TASK: Rewrite all the material below with every "Stop" changed to "Halt" and nothing else altered. Leave the pictures out of your answer.

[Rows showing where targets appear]
- - -

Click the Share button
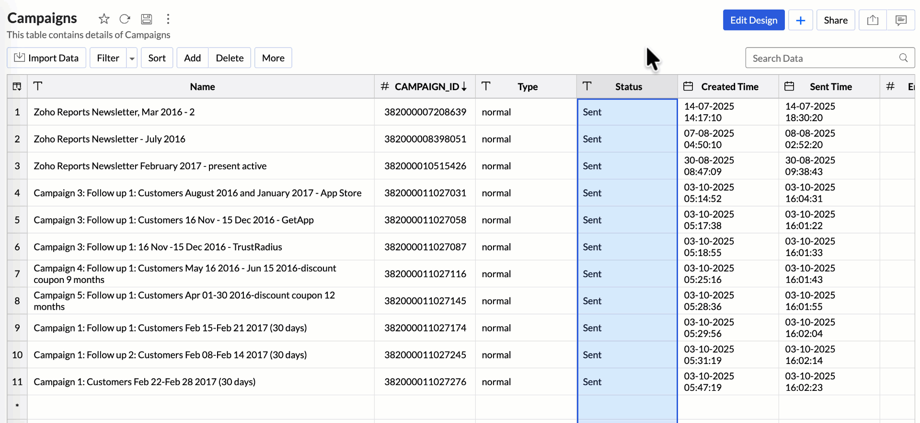 click(836, 20)
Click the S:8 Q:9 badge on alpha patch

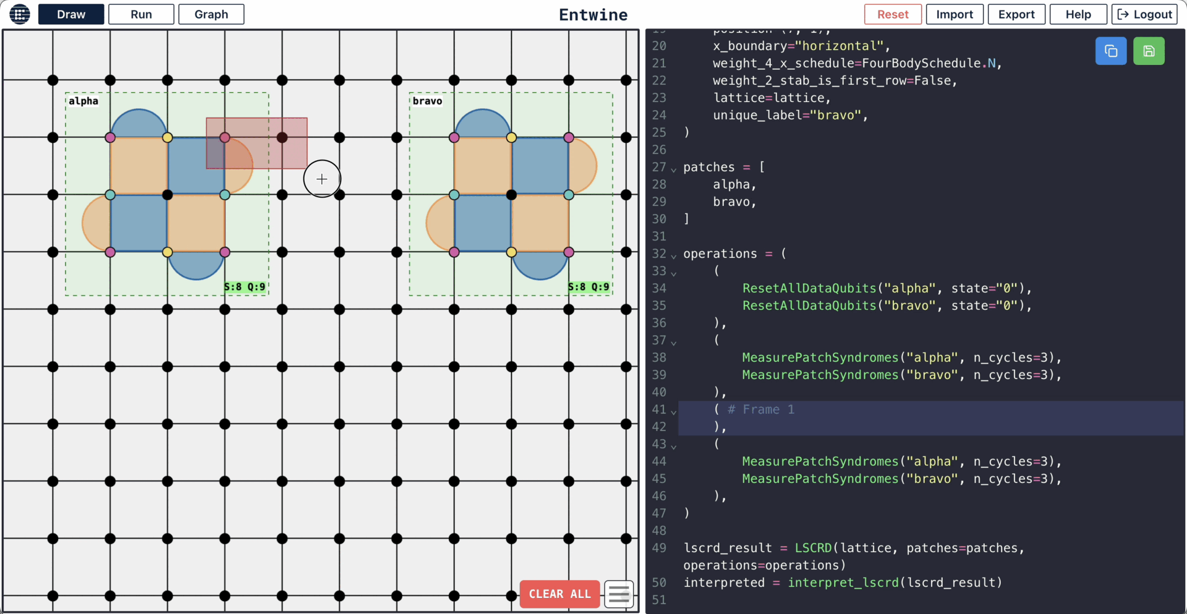245,287
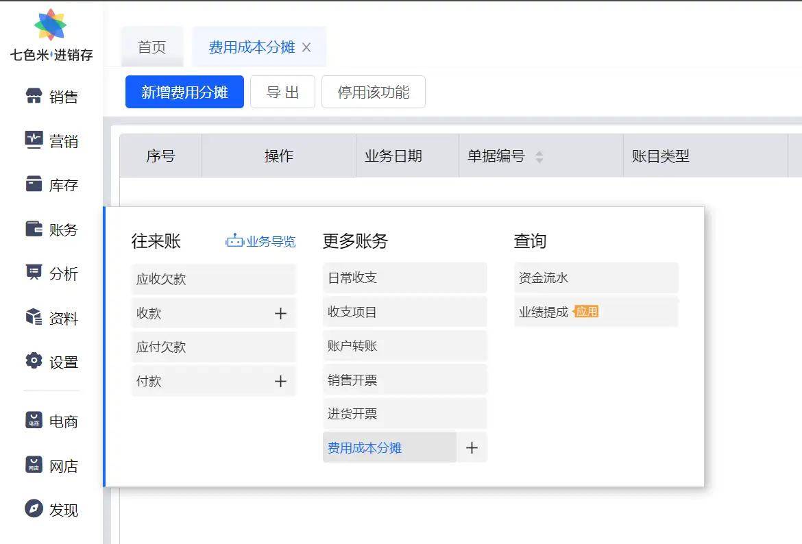
Task: Click the 销售 shop icon in sidebar
Action: pos(34,97)
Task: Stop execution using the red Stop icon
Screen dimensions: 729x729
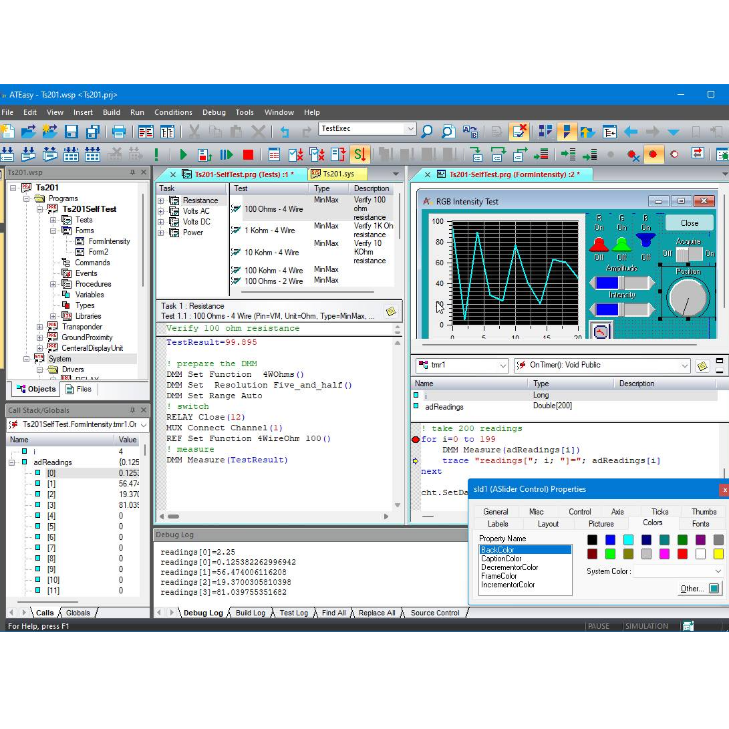Action: tap(249, 153)
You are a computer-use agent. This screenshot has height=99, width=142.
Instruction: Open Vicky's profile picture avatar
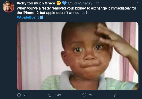click(x=9, y=7)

- - -

RESULT OF THE EXERCISE:
Click the Share button
 click(836, 20)
Click the S:8 Q:9 badge on alpha patch

245,287
Task: Click the 销售 shop icon in sidebar
Action: pos(34,97)
Task: Halt execution using the red Halt icon
Screen dimensions: 729x729
Action: tap(249, 153)
You are a computer-use agent. This screenshot has height=99, width=142.
Instruction: Open Vicky's profile picture avatar
click(x=9, y=7)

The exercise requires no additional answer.